Bisnis.com, JAKARTA — Menteri Keuangan Sri Mulyani Indrawati menegaskan kepada wakil rakyat bahwa Surat Berharga Negara atau SBN yang menjadi instrumen utang untuk membiayai APBN bukanlah beban bagi negara.
Hal tersebut dirinya sampaikan saat menanggapi pandangan fraksi atas APBN 2024 terkait pembiayaan dalam negeri, dalam Rapat Paripurna DPR ke-24 Masa Persidangan IV Tahun Sidang 2024—2025, Selasa (15/7/2025).
Sri Mulyani menyampaikan bahwa SBN bukan sekadar instrumen utang, tetapi juga instrumen investasi bagi masyarakat yang terus dikelola secara hati-hati. Penerbitan SBN juga merupakan strategi pembiayaan APBN.
“Kami ingin mengajak DPR untuk melihat instrumen Surat Berharga Negara tidak semata-mata sebagai beban dari APBN dan negara. Namun, mari kita lihat dari sisi demand,” ujarnya.
Bendahara Negara tersebut menjelaskan bahwa banyak pihak saat ini justru membutuhkan SBN sebagai instrumen investasi yang aman.
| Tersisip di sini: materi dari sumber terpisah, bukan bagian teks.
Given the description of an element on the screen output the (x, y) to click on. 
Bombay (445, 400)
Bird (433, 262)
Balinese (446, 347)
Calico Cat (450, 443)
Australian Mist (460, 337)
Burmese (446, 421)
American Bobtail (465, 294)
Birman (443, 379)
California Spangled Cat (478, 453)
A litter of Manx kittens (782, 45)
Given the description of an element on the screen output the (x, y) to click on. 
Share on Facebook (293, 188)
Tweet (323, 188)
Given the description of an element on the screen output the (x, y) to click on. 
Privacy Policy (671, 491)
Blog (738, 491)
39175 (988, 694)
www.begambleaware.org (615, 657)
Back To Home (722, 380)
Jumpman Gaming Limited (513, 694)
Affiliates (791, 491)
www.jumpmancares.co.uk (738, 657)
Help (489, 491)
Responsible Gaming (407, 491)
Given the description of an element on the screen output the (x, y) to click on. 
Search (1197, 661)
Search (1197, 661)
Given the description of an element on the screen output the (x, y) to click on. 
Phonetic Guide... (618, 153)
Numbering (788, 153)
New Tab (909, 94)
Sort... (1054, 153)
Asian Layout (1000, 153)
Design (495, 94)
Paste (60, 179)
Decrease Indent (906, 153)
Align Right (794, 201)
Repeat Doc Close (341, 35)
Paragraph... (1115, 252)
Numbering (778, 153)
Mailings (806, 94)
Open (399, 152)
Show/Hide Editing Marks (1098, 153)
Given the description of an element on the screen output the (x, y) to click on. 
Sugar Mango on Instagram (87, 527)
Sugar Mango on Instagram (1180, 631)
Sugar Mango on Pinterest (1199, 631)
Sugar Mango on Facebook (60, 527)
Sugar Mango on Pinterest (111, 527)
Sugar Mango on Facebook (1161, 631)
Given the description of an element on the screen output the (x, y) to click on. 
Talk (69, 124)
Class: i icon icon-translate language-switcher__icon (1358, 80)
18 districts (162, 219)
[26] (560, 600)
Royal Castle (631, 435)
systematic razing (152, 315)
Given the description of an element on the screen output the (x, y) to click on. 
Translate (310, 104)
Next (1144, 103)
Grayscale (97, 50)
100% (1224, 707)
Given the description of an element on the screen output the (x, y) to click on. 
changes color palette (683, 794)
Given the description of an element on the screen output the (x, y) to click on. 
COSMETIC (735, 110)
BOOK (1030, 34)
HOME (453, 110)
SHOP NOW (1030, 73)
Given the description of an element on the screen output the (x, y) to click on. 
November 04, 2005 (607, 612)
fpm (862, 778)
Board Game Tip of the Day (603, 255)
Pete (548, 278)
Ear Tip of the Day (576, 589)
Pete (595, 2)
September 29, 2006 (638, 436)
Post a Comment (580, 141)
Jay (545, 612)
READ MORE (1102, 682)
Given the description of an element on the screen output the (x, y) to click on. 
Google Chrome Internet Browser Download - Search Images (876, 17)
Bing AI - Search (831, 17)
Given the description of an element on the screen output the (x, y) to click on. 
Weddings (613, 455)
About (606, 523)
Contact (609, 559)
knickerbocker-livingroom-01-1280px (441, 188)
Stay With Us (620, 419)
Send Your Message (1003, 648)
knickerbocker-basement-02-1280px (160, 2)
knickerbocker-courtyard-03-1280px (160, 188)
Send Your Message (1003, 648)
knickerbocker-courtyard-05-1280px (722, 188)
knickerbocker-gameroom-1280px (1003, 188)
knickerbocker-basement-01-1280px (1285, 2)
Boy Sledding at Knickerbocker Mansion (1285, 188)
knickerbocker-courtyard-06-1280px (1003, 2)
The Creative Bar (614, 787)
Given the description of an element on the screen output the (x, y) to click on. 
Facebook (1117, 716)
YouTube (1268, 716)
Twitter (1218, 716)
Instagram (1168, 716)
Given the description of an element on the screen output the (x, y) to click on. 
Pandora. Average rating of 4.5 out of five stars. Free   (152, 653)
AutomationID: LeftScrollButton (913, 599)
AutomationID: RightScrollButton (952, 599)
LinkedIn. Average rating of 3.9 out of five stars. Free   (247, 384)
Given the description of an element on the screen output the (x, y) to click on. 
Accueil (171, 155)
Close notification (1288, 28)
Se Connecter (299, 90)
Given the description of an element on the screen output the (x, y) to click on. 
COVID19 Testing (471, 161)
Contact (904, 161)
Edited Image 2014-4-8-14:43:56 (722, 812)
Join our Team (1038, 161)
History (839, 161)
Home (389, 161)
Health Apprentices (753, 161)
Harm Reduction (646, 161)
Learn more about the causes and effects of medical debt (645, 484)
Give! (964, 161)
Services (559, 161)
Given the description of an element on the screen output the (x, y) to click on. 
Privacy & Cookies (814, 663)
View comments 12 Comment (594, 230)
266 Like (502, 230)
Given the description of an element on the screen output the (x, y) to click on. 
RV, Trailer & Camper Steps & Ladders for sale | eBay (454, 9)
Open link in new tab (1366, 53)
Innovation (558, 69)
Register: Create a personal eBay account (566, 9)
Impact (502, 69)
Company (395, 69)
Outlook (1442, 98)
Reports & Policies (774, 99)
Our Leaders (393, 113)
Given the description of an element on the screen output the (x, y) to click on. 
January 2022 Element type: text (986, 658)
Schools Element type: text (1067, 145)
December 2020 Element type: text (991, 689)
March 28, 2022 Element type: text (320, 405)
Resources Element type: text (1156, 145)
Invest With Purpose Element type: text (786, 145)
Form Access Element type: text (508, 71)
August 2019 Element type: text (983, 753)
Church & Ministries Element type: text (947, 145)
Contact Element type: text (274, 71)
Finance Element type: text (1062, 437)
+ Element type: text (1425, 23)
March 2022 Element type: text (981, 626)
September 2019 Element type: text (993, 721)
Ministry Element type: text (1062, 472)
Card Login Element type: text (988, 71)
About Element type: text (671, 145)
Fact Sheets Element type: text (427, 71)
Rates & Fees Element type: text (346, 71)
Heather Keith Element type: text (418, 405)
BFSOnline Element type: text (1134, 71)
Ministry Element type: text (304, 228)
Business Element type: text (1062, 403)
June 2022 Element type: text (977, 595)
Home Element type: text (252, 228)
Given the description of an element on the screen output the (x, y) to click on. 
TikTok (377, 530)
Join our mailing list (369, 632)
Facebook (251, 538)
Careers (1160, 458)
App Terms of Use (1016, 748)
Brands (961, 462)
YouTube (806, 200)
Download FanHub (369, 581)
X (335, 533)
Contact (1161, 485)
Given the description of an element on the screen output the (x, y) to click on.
Sebut saja sejumlah lembaga, baik pengelola dana pensiun, asuransi, perbankan, bahkan masyarakat telah memegang SBN.
“Sehingga kami akan terus melakukan edukasi mengenai peranan SBN yang tidak melulu hanya dilihat sebagai utang pemerintah, tetapi merupakan alat investasi yang benar dan dipercaya oleh pemegangnya,” lanjutnya.
Baca Juga
Dalam pengelolaannya, Sri Mulyani memastikan akan menjaga profil utang pemerintah—meski belum diketahui posisinya terkini—secara prudent dan terukur.
Untuk tahun ini, pemerintah sendiri merencanakan penerbitan SBN senilai Rp642,56 triliun. Per semester I/2025 telah terealisasi senilai Rp308,55 triliun. Artinya tersisa Rp334 triliun SBN yang diterbitkan pada paruh kedua 2025.
Sementara melihat data Direktorat Jenderal Pengelolaan Pembiayaan dan Risiko Kemenkeu per 11 Juli 2025, total SBN yang dapat diperdagangkan senilai Rp6.343,37 triliun. Naik dari posisi akhir tahun 2024 yang senilai Rp6.039,52 triliun.
Perbankan, baik konvensional maupun syariah, memiliki 20% dari total SBN tersebut atau senilai Rp1.268,51 triliun. Sementara nonbank, seperti reksadana, asuransi dan dana pensiun, serta investor asing memegang 55,68% SBN atau sekitar Rp3.532,3 triliun.
Bank Indonesia turut membeli SBN, yang menjadi salah satu langkah menjaga stabilitas nilai tukar. Per 11 Juli, BI tercatat memegang SBN senilai Rp1.542,55 triliun (neto).
Sementara secara individu, masyarakat Indonesia yang memilih SBN sebagai instrumen investasi, totalnya mencapai Rp586,3 triliun atau menjelaskan 9,24% dari total SBN.